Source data

= Beginning of Section =

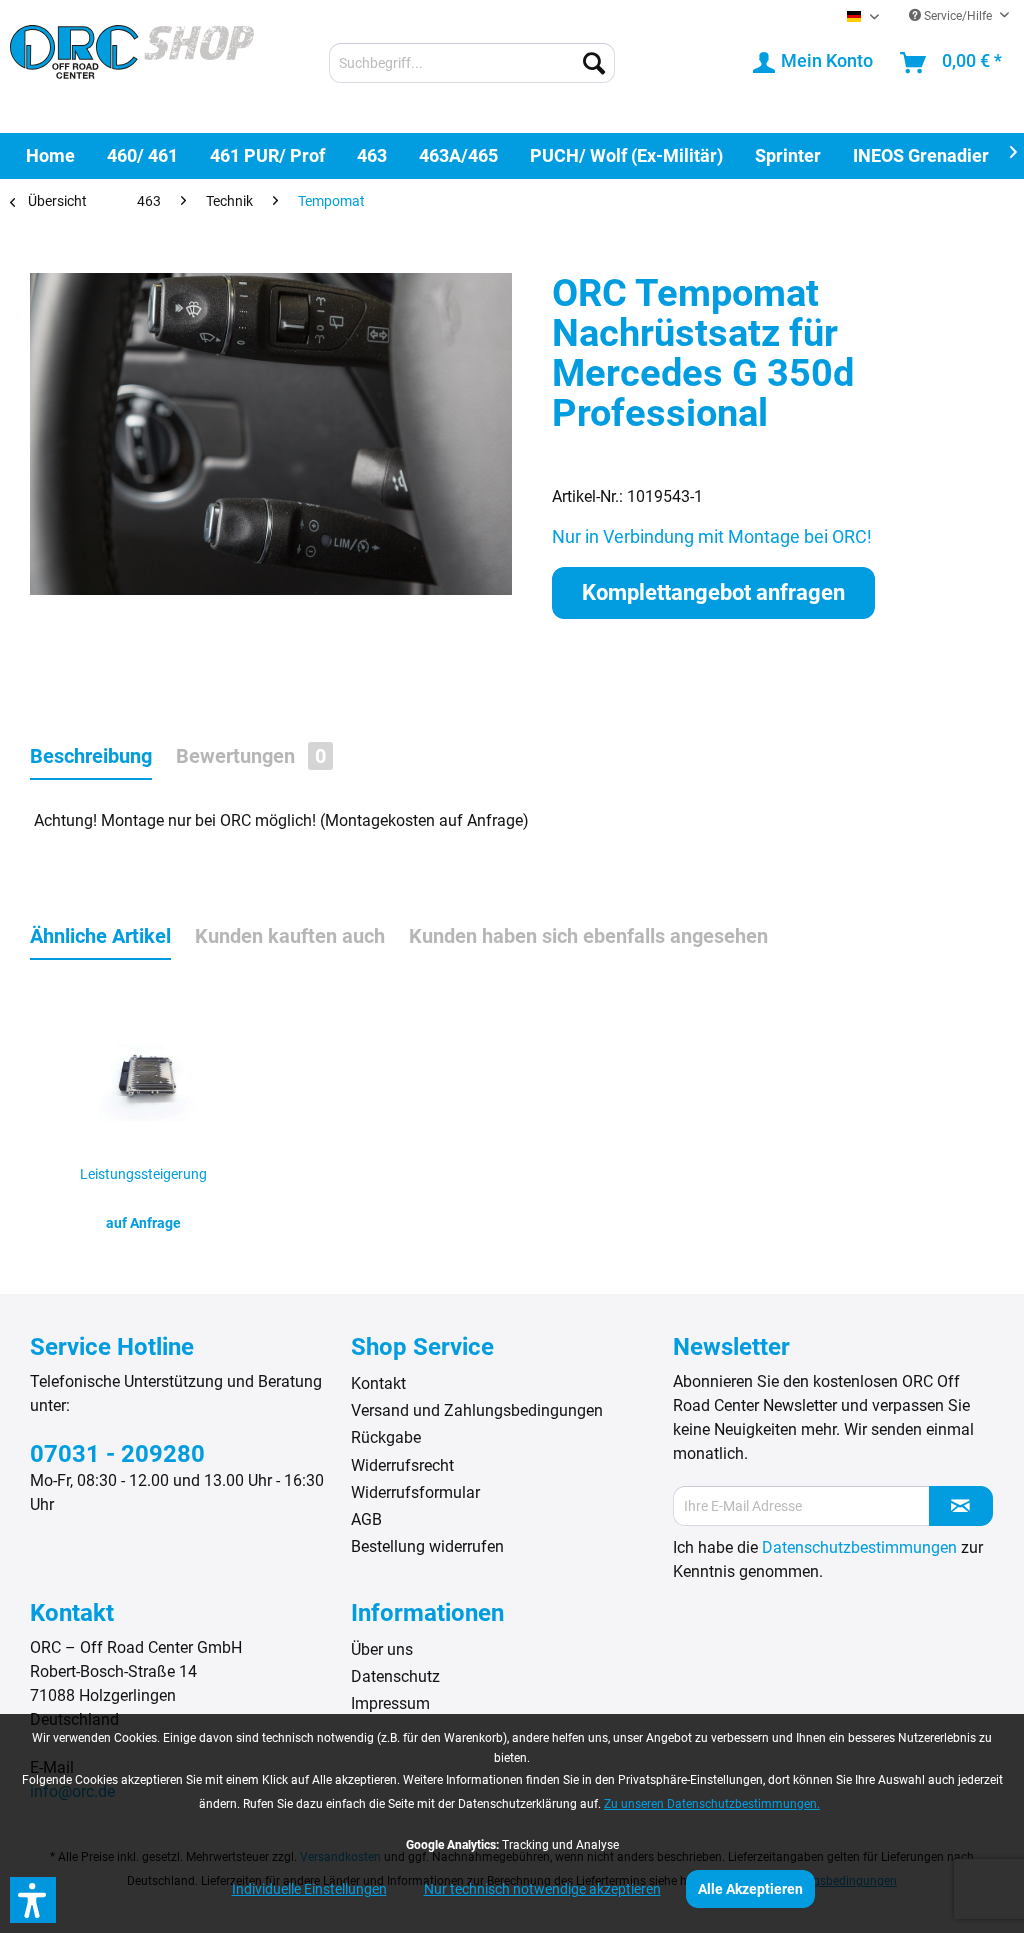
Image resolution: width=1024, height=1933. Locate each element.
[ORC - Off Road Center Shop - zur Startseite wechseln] (132, 65)
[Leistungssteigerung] (143, 1074)
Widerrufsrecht (402, 1465)
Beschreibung (91, 756)
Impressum (390, 1703)
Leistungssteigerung (143, 1174)
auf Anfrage (143, 1223)
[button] (33, 1900)
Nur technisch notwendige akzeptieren (542, 1889)
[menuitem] (472, 63)
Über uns (382, 1649)
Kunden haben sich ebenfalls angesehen (588, 936)
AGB (366, 1519)
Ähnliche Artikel (100, 936)
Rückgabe (386, 1437)
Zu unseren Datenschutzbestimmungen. (712, 1804)
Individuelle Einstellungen (309, 1889)
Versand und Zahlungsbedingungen (477, 1410)
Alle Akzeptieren (750, 1889)
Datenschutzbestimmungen (859, 1547)
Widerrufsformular (415, 1492)
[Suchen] (594, 63)
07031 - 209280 (117, 1454)
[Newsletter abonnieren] (961, 1506)
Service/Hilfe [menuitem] (958, 16)
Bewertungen (251, 756)
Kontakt (378, 1383)
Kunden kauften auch (290, 936)
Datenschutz (395, 1676)
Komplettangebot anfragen (713, 592)
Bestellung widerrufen (427, 1546)
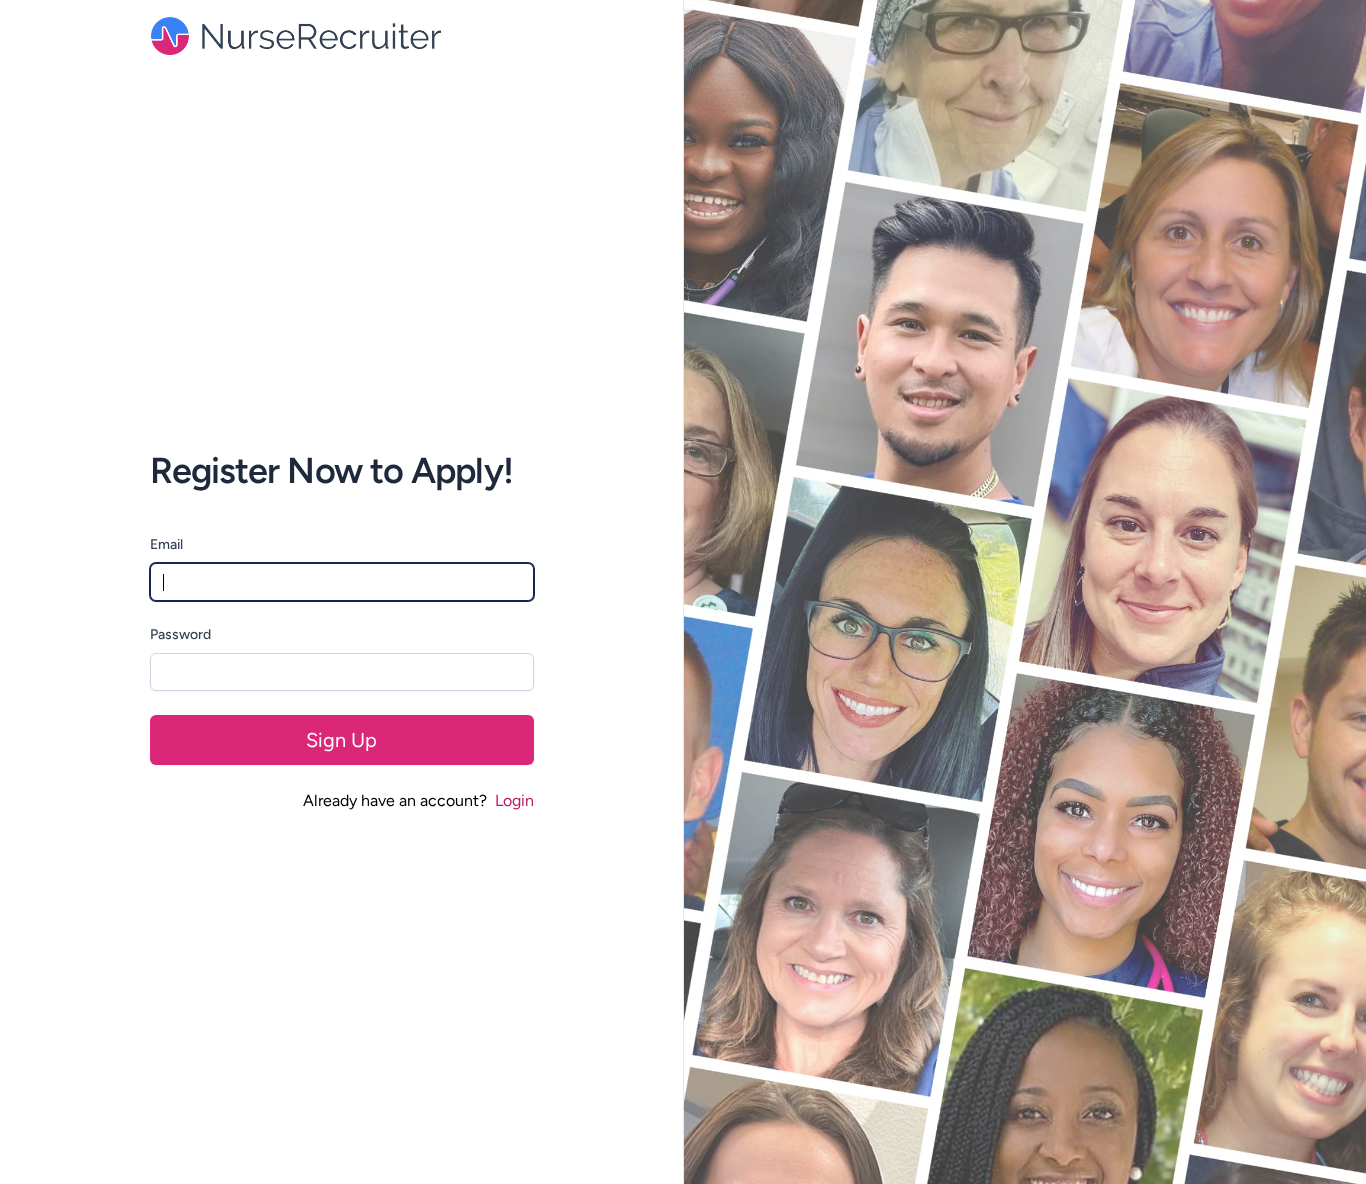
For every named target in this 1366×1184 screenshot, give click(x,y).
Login (514, 800)
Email (166, 544)
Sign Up (341, 740)
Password (180, 634)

= End of Section =

Work required
Please transcribe only the lines in the records above running from the line that has "Widerrufsformular (415, 1492)" through the line that has "Bestellung widerrufen (427, 1546)", both included, exactly as they appear.

Solution
Widerrufsformular (415, 1492)
[Suchen] (594, 63)
07031 - 209280 (117, 1454)
[Newsletter abonnieren] (961, 1506)
Service/Hilfe [menuitem] (958, 16)
Bewertungen (251, 756)
Kontakt (378, 1383)
Kunden kauften auch (290, 936)
Datenschutz (395, 1676)
Komplettangebot anfragen (713, 592)
Bestellung widerrufen (427, 1546)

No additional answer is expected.